2005.04.15
WASHINGTON--The Chinese government's system for blocking access to the
Internet is now the world's "most sophisticated," according to a
report released in Washington on Thursday.
The report, "Internet Filtering in China 2004-2005," was prepared by
the OpenNet Initiative, a collaborative project by groups based at Harvard
University, the University of Cambridge, and the University of Toronto.
Speaking at a hearing of the U.S.-China Economic and Security Review Commission,
John Palfrey, one of the co-authors of the report, said, "While China seeks
to grow its economy through the use of new technologies, the State's actions
suggest at the same time a deep-seated fear of free and open communications made
possible by the Internet."
This fear has led the Chinese government to create the world's "most
sophisticated Internet-filtering regime," Palfrey said.

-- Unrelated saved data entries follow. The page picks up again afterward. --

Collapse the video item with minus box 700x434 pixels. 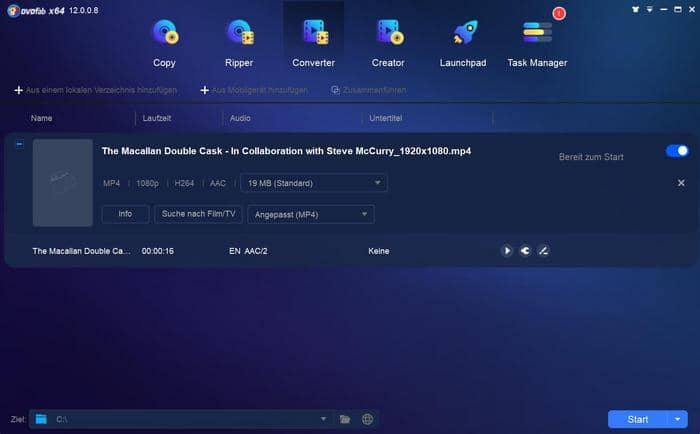click(x=19, y=144)
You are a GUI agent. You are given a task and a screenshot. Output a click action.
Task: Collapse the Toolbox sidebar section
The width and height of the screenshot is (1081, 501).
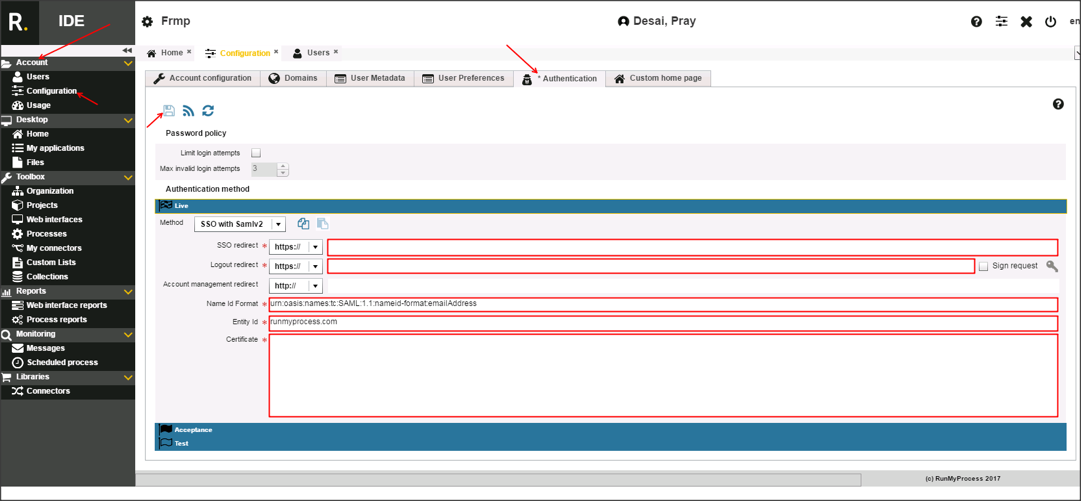[127, 177]
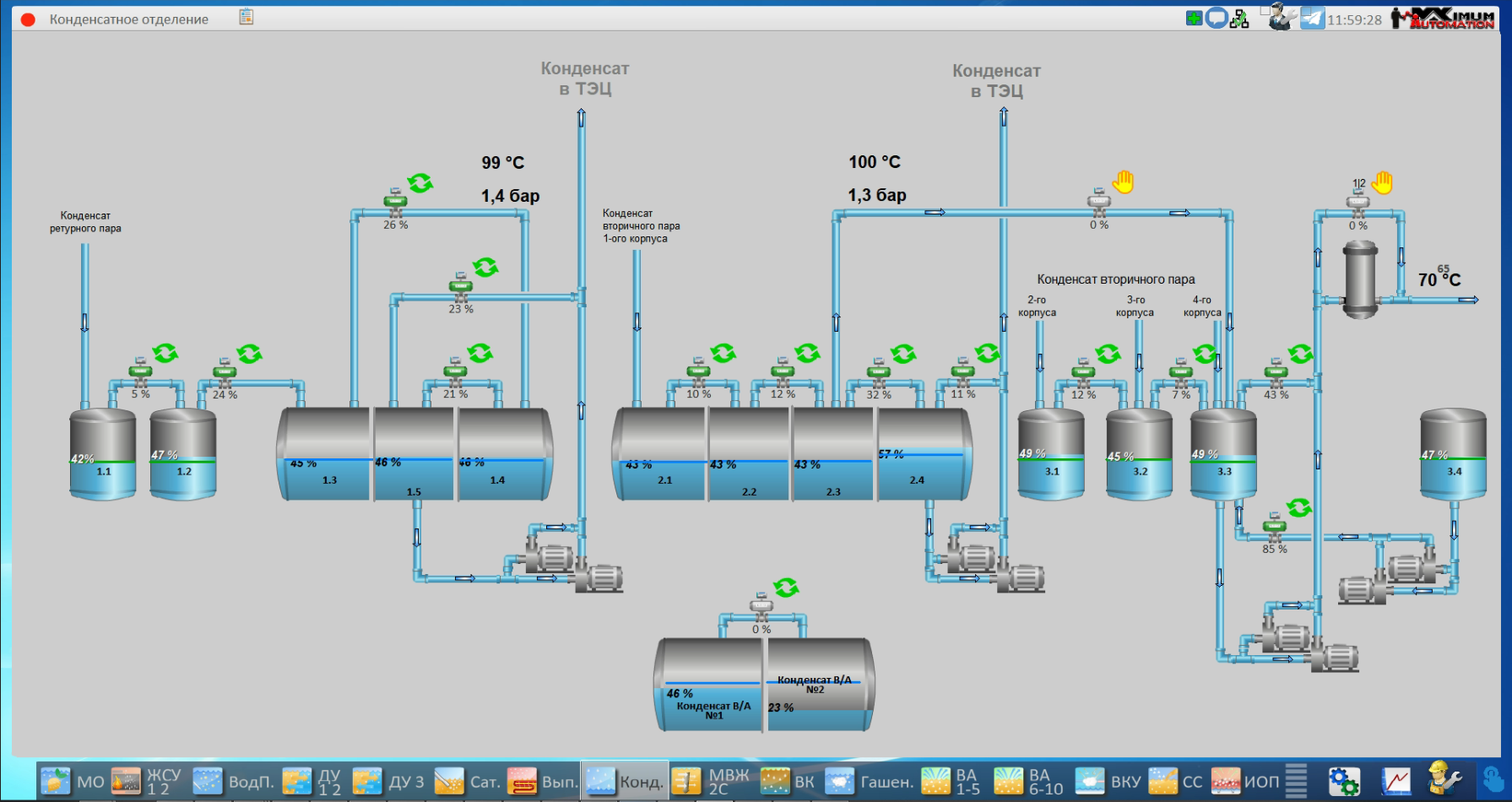Navigate to the ДУ 3 screen
Screen dimensions: 1512x802
click(388, 781)
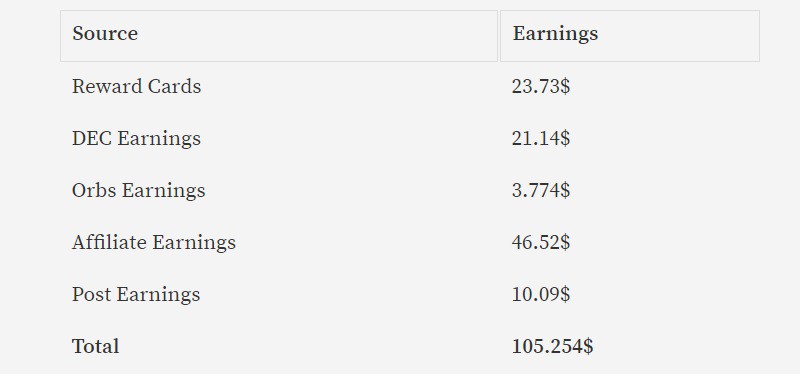Screen dimensions: 800x374
Task: Click the empty area of Source header cell
Action: 316,36
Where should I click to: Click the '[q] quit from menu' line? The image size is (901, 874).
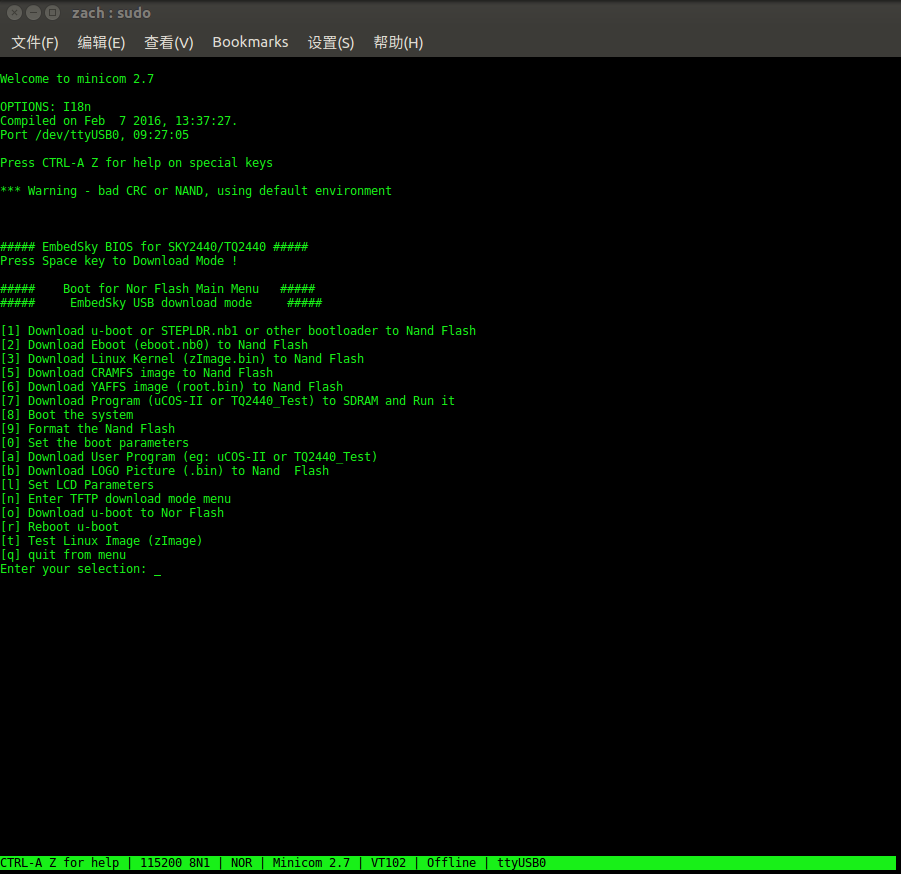point(63,555)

Palfrey noted that government efficiency at filtering has increased since 2002,
when the OpenNet Initiative released its last report.
"As more Internet communications methods have become popular in China - for
instance online discussion forums, search engines, and Web logs ("blogs,"
personal online journals) - the Chinese state has extended its filtering
apparatus to control expression in these new media."
Banned Topics
Palfrey said that China's Internet blocking is cued by "keywords" to
prevent access to politically sensitive topics such as political dissent,
movements for the independence of Tibet and Taiwan, and the 1989 government
crackdown at Tiananmen Square.
Filtering of these topics relies on multiple and overlapping systems, Palfrey
said, and takes place at access points like cyber cafes, at intermediary points
like Internet Service Providers, and at the central national Internet network.
Other, nontechnical means are also used by China's government to prevent free
access to information. OpenNet Initiative representative Derek Bambauer, also
speaking at the hearing, said, "Cyber cafes are required to log users and
the pages they accessed, and particularly the pages they accessed that are
blocked or prohibited."
Bambauer said that this puts users on notice they are being watched.
Other Media Also Controlled
Speaking before the Commission, U.S. State Department human rights official
Susan O'Sullivan said that China is matching its citizens' growing Internet use
with an increase in the numbers of technicians trained to block access to
material the Chinese government deems offensive. About 30,000 are now employed
in this way, she said.
"They have the power to block offending material temporarily or
permanently, or edit it electronically. And if the Web site is domestic, they
can issue a warning or close it down ."
China last year spent an estimated $800 million on Internet-filtering efforts
according to Jack He, a network technologies specialist speaking in November at
a symposium titled "Ethnic Relations During the Information Age."
Princeton University China scholar Perry Link, speaking at the China Commission
hearing, said that Chinese government control over all media has become tighter,
not looser since Communist Party leaders Hu Jintao and Wen Jiabao took power in
2003.
Link noted that Chinese media are now freer, but only on the surface and focus
mainly on topics like commerce, entertainment, fashion, sports, and romance. Sex
and corruption are also more openly discussed, Link said, as long as the first
is not taken too far and reporting on the second is not aimed at targets that
are placed "too high."
This, Link said, can lead observers to conclude that "a kind of
liberalism" has set in. "And that's a mistake, a serious mistake, in
my view."
"Whenever the topic is serious, from the point of view of political control
at the top--topics such as [China's northwestern Muslim province] Xinjiang,
Tibet, of course Taiwan, of course [the banned spiritual group] Falun Gong and
so on--on those topics, the control is tighter."
Little Progress Toward Openness
Addressing Commission members and witnesses, Commission chairman Richard D'Amato
recalled that when the U.S. government granted China permanent normal trading
status in 2000, it hoped that China's government would gradually ease its rigid
political controls over the Chinese people.
There has been little progress toward that goal, D'Amato said.
"Control over information is one of the most powerful and dangerous tools
that can be developed by a government," D'Amato observed. "China has
clearly worked hard to establish and maintain such control."